Seit Mitte August ist auf dem ersten Ring in Wiesbaden die zugelassene Höchstgeschwindigkeit auf 40 km/h reduziert. Auch auf allen Innenstadtstraßen mit Wohnbebauung, auf denen die Lärmwerte überschritten werden, gilt inzwischen Tempo 30 beziehungsweise 40 (wir berichteten). Wie Verkehrsdezernent Andreas Kowol (Grüne) sagt, hätten nämlich Berechnungen des hessischen Umweltamtes (HLNUG) gezeigt, dass die neue Geschwindigkeitsbegrenzung zu deutlich weniger Lärm führe. Während sich nun viele über das neue Tempolimit auf den Hauptverkehrsachsen in der Stadt freuen, ärgern sich vor allem viele Autofahrer über die neue Geschwindigkeitsvorgaben.

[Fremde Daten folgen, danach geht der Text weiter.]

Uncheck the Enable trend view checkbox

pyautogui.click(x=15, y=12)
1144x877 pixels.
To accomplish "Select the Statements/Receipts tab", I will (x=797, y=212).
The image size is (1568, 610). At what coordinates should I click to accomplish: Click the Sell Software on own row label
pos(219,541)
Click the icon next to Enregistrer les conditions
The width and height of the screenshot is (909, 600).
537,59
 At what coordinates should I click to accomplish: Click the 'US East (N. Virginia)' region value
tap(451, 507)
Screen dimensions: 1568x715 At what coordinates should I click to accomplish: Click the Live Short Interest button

Was wird aus den Grünen Wellen?
Doch damit nicht genug. Was viele zusätzlich aufregt, ist, dass viele Ampeln noch nicht auf das neue Tempolimit umgerüstet sind, wie ein Leser schreibt. Grüne Wellen würden jetzt nicht mehr garantiert sein. „Man hätte ja auch erstmal die Umprogrammierung erledigen und dann die Schilder aufstellen können. Blinder Aktionismus von unfähigem Personal. So wird einfach erstmal künstlich Stau erzeugt“, kommentiert Leser Peter. Doch warum wurden nun zunächst einzelne Schilder auf- und danach erst Ampeln umgestellt? Wie das Verkehrsdezernat auf Anfrage von Merkurist erklärt, gebe es dafür einen bestimmten Grund.

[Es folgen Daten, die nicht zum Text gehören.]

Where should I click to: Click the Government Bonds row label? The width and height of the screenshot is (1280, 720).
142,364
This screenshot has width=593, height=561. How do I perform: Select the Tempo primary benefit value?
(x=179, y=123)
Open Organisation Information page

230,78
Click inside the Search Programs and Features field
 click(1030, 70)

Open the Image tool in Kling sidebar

„Dies geschah aus Kapazitäts- und Organisationsgründen bei den ausführenden Firmen und weiteren Beteiligten.“ Da die Koordinierung auf die neue Geschwindigkeit nicht sicherheitsrelevant ist, habe man die Beschilderung bereits umsetzen können, als personelle Kapazitäten dafür vorhanden waren. Dadurch habe sich eben ein Teil des Projektes bereits früher abschließen lassen. „Die Umsetzung der Ampelsteuerungen erfolgt dann an allen 18 betroffenen Lichtsignalanlagen (LSA) aufeinander abgestimmt bis Ende Oktober 2024“, heißt es aus dem Verkehrsdezernat. Gleichzeitig würden auch andere in der letzten Zeit aufgelaufene „Optimierungspunkte“ berücksichtigt und umgesetzt.

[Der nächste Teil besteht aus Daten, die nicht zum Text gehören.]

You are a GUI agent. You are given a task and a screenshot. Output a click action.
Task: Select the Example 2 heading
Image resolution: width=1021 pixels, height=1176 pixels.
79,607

Doch was wird nun aus den Grünen Wellen, können diese garantiert werden? Das Dezernat bejaht dies. Gleichzeitig macht das Amt aber eine Einschränkung. So werde die Ampelschaltung zwar deutlich besser sein. Doch das Verkehrssystem DIGI-V steuere verkehrsabhängig, sodass es stellenweise vorkommen könne, dass überlastete Strecken bevorzugt werden. „Grüne Wellen können deshalb nicht immer und überall garantiert werden.“
Ampeln müssen individuell überprüft werden
Und es gibt noch ein (technisches) Detail, das bei der Umsetzung des neuen Tempolimits beachtet werden muss. Denn die neu programmierten Ampeln müssen vor Ort noch einmal von Technikern überprüft werden. Doch warum? Wie das Verkehrsdezernat angibt, werde jede Steuerung individuell für die einzelne Kreuzung entwickelt und greife dabei auf viele Detektorwerte und Variablen zu. Hierfür sei ein fehlerfreies Zusammenspiel verschiedener technischer Komponenten erforderlich.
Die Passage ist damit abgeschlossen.